### Supplied passage

+--

We provide a clear and complete omnichannel picture of their competitive landscape to retailers and brands. We collect billions of data points every day and multiple times in a day from publicly available sources. Using high-quality extraction, we uncover detailed information on products or services, which we automatically match, and then proactively track for price, promotion, and availability. Plus, anything we do not match helps to identify a new assortment opportunity.
Empowered with this unrivalled intelligence, we unlock compelling analytics and insights that once blended with verified partner data from trusted sources such as Nielsen, paints a complete, consolidated picture of the competitive landscape.
We are looking for a Big Data Engineer who will work on the collecting, storing, processing, and analyzing of huge sets of data. The primary focus will be on choosing optimal solutions to use for these purposes, then maintaining, implementing, and monitoring them.
You will also be responsible for integrating them with the architecture used in the company.
We're working on the future. If you are seeking an environment where you can drive innovation, If you want to apply state-of-the-art software technologies to solve real world problems, If you want the satisfaction of providing visible benefit to end-users in an iterative fast paced environment, this is your opportunity.
Responsibilities
As an experienced member of the team, in this role, you will:
- Contribute to evolving the technical direction of analytical Systems and play a critical role their design and development
- You will research, design and code, troubleshoot and support. What you create is also what you own.
- Develop the next generation of automation tools for monitoring and measuring data quality, with associated user interfaces.
- Be able to broaden your technical skills and work in an environment that thrives on creativity, efficient execution, and product innovation.
BASIC QUALIFICATIONS
- Bachelor’s degree or higher in an analytical area such as Computer Science, Physics, Mathematics, Statistics, Engineering or similar.
- 5+ years relevant professional experience in Data Engineering and Business Intelligence
- 5+ years in with Advanced SQL (analytical functions), ETL, Data Warehousing.
- Strong knowledge of data warehousing concepts, including data warehouse technical architectures, infrastructure components, ETL/ ELT and reporting/analytic tools and environments, data structures, data modeling and performance tuning.
- Ability to effectively communicate with both business and technical teams.
- Excellent coding skills in Java, Python, C++, or equivalent object-oriented programming language
- Understanding of relational and non-relational databases and basic SQL
- Proficiency with at least one of these scripting languages: Perl / Python / Ruby / shell script
PREFERRED QUALIFICATIONS
- Experience with building data pipelines from application databases.
- Experience with AWS services - S3, Redshift, Spectrum, EMR, Glue, Athena, ELK etc.
- Experience working with Data Lakes.
- Experience providing technical leadership and mentor other engineers for the best practices on the data engineering space
- Sharp problem solving skills and ability to resolve ambiguous requirements
- Experience on working with Big Data
- Knowledge and experience on working with Hive and the Hadoop ecosystem
- Knowledge of Spark
- Experience working with Data Science teams

+--

### Source material
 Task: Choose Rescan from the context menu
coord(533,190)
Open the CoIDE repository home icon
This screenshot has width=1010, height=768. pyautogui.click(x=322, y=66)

+--

### Task description
Answer these about the Big Data Engineer job posting:
1. Which source of verified partner data does the posting name?
2. How many years of relevant professional experience in Data Engineering and Business Intelligence are required?
3. Which scripting languages does the posting list?
The data on this page come from a different source than the text.

### Output of the exercise
1. Nielsen
2. 5+ years
3. Perl, Python, Ruby, and shell script